If the development of this strategy is successful, we will see a general change from self-referral for cancer symptoms, when treatment is often difficult, costly and unsuccessful, to regular screening using a simple blood test, permitting the treatment of small, localised tumours. New, less invasive radiological and treatment strategies are required, but these are already being introduced, such as laparoscopic surgery for colorectal carcinoma [37] and endomucosal resection of oesophageal cancers [38]. Some of the patients undergoing screening are likely to have anxieties related to the outcomes of their yearly tests, but these are arguably balanced by the knowledge that many cancers caught early are in most cases unlikely to be fatal. The excellent take-up of existing screening procedures (some quite unpleasant for patients) suggests that this is not a major issue, though it is certainly a research need and the introduction of screening procedures requires careful evaluation [39].

The major risk to patients is overdiagnosis, which has been highlighted by other screening programmes [40]. For quantitative blood tests, mitigation of this risk may be feasible by setting test thresholds appropriately so that only those at high risk are referred for further investigation, but this does require careful monitoring and quality assurance is essential.

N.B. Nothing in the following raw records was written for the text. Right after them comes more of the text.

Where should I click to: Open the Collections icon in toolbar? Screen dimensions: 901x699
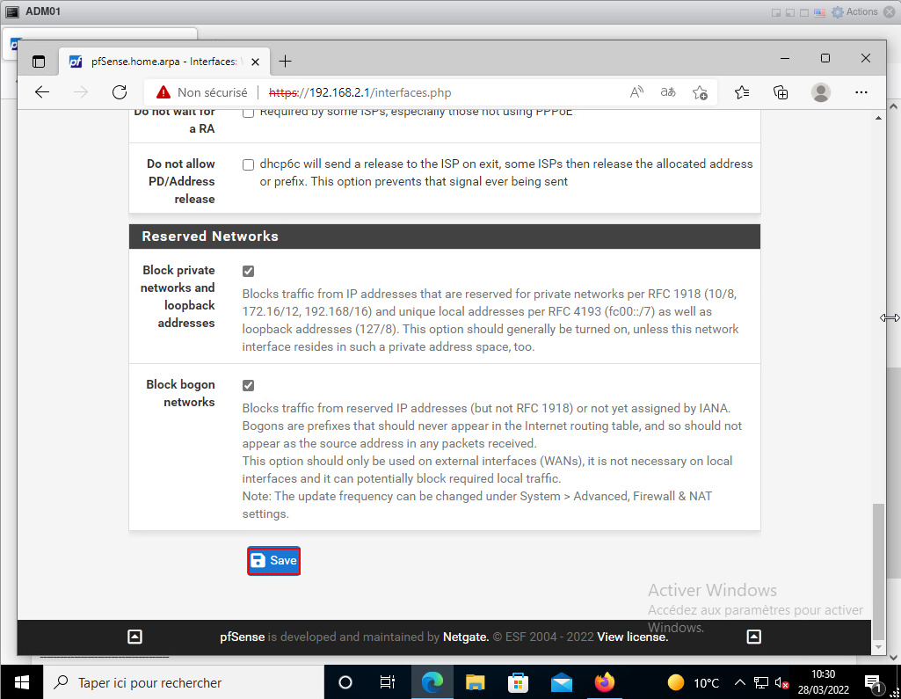781,92
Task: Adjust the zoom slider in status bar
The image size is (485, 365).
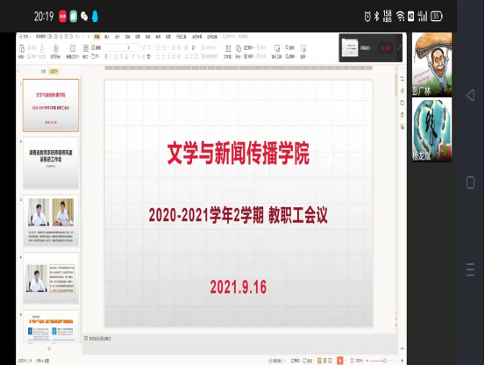Action: [384, 361]
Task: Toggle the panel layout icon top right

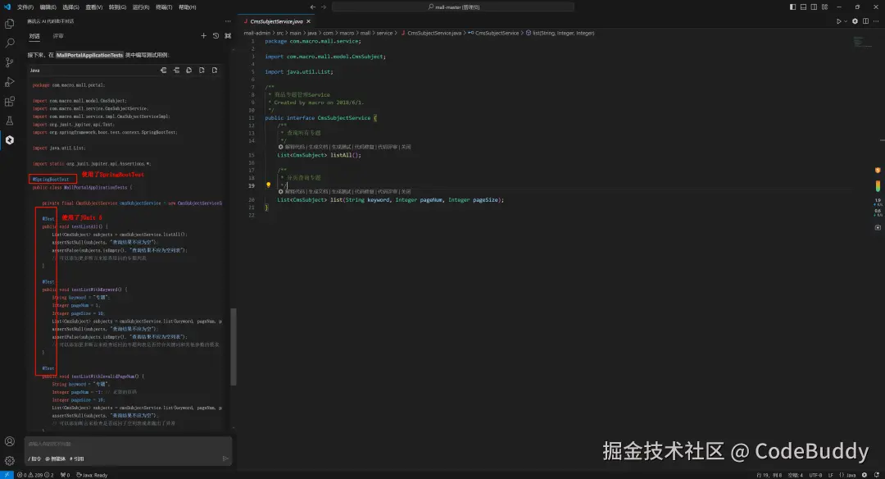Action: (x=803, y=7)
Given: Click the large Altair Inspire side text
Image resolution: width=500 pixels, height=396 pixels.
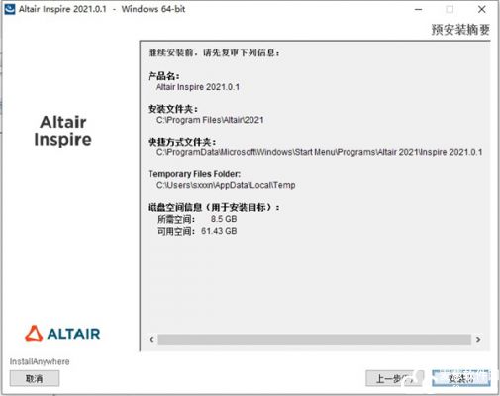Looking at the screenshot, I should click(x=62, y=131).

Many of the problems alluded to are common to most translational research. Test development is the first stage (Table 1). It is unlikely that any one analyte will provide the answer, but several of them tested together or sequentially in the same sample could provide the degree of accuracy needed. This would be particularly attractive if the same or similar technologies were used for detection. The recent use of human epididymis protein 4 and CA 125 detection for ovarian cancer (now approved by the US Food and Drug Administration for monitoring disease) is a case in point where the use of multiple analytes measured by ELISA was found to provide better information than previous screening tests [41]. At present, there are numerous published studies in these areas that could be described as developmental (stage 1) or early clinical testing (stage 2), but few of these (even those with strongly positive results) go on to validation studies (stage 3), which require larger series of well-documented patients. Most stage 2 studies have too few patients to draw firm conclusions. This has recently been noted with regard to pharmacogenomic studies [42] and is by no means the preserve of cancer, where the research community at least has access to valuable information derived from large clinical trials that can be used for cancer screening. Implementation studies that examine the impact and cost-effectiveness of blood screens for cancer are very rare, mainly because they are large, complex, time-consuming and expensive to run.

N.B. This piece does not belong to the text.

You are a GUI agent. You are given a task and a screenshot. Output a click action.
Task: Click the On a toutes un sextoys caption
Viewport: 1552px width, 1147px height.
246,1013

Table 1 Stages of translation from diagnostic to clinic for diagnostic devicesa

Last, at each stage, the dissemination of results is essential. A quick search of PubMed using the terms 'early', 'detection', 'cancer' and 'validation' produced 481 articles, 100 of which were classified as reviews and only 178 of which were available as free full-text articles. BMC Cancer is, of course, a free full-text journal, and our experience is that publication in this format aids in the dissemination of results beyond the well-funded libraries at major universities and hospitals.

Conclusion

General screens for cancer may be feasible but are unlikely to grow out of existing specialist screening programmes, which concentrate on particular cancer types. Multiplex approaches are likely to be most effective and, with appropriate translational support, could be practicable. There are a number of risks, mainly of overdiagnosis, which need careful management. Implementation depends on dissemination of research, and open access journals have their role to play if this is to be become a reality.